The journey is just beginning. For the last 5 months I’ve worked harder, learned and grown more, than any job or previous creative endeavor has demanded. They say startups are hard, but words do not do the difficulty justice.
Allow me, then, a moment of celebration, and forgive the shameless self-promotion—it is not without cause. You see, you signed up for Hacking State and Lawgiver is a startup for statecraft. Let me explain:
Modern legislation is intractable. The collection of resolutions, amendments, bills, laws, and regulations that make up The U.S. Federal Statutes at Large is so vast and layered that its precise size is unknown. In addition to the sheer volume of legislation in play, these documents are written in legalese that is difficult to understand. Conventions and language vary across time, both between and within legislative bodies. All of these factors render law opaque. Making sense of a given area of public policy often requires not only familiarity with terms of art, but also subject matter expertise, and time spent searching and sorting through bills.
I believe human labor would be better spent crafting better policy, rather than painstakingly hunting for relevant materials. Moreover, it is difficult to make good policy without a 10,000 ft. view of what’s actually going on.
Lawgiver is a technology play aimed at the heart of governance. It exists to put tools in the hands of policy professionals, policymakers, and the public that will render legislation legible. The idea is simple: if Seeing Like a State works for states, it should work for you, too!
Lawgiver is right now an AI-native legislation tracker and research tool for policy professionals. In the first phase, we’re using large language models to give our users a handle on legislation by making it searchable, chat-able, and connected semantically. There are yields on the ground floor of taking the mass of unstructured data that is our legal code, and simply producing graspable structure. Out of chaos, order.
Check out the new demo
We have a number of upcoming tools and tricks up our sleeves to forward the goal of making legislation legible, including:
Policy Maps
Legislative Agents
Github for legislation
Law as code
and
A Machine Congress
Each of these will be fleshed out and articulated further in Lawgiver’s native documentation and copy. For now, if you are interested in being an early beta tester or just receiving product updates, please sign up for the Lawgiver mailing list.

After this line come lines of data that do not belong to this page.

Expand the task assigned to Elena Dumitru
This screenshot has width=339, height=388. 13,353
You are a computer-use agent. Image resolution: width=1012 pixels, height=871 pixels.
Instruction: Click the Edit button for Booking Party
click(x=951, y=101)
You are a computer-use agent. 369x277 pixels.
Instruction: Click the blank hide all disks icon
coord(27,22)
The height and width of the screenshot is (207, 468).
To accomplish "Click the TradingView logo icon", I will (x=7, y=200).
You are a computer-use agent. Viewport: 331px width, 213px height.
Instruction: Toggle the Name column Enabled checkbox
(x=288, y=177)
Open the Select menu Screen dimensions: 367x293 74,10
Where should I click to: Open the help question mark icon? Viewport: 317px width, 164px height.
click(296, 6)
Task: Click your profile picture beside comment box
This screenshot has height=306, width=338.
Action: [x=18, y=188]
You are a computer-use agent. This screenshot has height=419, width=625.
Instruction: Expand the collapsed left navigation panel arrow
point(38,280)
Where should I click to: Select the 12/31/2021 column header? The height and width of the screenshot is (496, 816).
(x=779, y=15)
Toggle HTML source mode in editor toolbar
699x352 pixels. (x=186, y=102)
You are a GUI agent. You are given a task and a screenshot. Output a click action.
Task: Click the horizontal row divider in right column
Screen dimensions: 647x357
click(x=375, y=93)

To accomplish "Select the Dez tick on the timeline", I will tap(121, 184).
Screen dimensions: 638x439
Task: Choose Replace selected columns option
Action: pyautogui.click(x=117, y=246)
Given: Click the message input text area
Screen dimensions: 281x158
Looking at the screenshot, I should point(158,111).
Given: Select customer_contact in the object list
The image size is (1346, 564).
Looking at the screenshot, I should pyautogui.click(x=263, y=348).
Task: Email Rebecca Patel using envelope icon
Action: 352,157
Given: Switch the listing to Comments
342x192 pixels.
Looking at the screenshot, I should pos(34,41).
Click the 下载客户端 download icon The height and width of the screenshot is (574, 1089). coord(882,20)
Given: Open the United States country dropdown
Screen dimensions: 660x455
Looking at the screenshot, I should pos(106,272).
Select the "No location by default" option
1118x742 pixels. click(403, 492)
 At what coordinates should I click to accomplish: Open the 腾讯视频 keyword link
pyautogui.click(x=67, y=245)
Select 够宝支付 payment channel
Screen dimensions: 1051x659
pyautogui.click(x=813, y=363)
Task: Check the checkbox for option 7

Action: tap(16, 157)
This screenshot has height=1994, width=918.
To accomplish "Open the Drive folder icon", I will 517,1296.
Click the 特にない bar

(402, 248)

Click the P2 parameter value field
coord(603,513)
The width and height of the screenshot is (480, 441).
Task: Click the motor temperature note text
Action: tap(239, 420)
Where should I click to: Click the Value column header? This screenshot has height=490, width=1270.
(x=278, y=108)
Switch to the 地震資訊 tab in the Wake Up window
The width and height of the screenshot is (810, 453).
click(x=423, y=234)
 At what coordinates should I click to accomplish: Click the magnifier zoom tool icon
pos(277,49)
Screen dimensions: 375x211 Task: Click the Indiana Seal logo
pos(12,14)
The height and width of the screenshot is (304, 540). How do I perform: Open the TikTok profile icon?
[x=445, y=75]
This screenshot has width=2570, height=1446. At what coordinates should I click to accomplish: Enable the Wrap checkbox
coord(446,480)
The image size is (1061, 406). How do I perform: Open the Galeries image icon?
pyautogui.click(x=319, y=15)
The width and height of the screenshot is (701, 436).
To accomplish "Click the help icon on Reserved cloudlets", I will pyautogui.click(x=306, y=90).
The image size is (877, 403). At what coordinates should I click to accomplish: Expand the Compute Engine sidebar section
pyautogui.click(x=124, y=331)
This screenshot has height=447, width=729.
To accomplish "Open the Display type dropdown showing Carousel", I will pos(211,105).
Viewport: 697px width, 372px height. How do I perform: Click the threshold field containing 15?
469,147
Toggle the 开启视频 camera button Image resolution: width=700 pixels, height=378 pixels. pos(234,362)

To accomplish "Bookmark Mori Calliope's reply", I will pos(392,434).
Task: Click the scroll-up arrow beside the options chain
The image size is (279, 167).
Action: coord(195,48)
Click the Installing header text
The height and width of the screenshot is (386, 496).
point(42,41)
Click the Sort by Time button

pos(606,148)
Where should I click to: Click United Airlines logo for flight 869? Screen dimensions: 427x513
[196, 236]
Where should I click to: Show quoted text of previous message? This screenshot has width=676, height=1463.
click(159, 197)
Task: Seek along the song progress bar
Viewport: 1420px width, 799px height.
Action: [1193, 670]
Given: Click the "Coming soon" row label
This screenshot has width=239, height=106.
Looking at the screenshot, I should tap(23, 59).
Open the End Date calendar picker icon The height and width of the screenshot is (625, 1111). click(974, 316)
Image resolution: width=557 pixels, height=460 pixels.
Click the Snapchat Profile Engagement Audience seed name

I am looking for (in order of importance):
Early users/potential customers
Investors
Friendly, but critical, product feedback
Shares/spreading the word
This will be the last Lawgiver-focused post for some time, as we will be returning to our regular scheduled programming. Thank you for reading this far, and please don’t hesitate to reach out if you have any questions or interest in being involved with Lawgiver.
I’m speaking at Urbit Subassembly at the foothills of Mt. Ranier next week. I’ll be giving a revised and updated talk on The Zero Knowledge Society.
I hope you all enjoyed last week’s interview with Ben McCormick on Kinode, another decentralized operating system.
There are more interviews coming, and I promise once the startup has legs, more writing, too!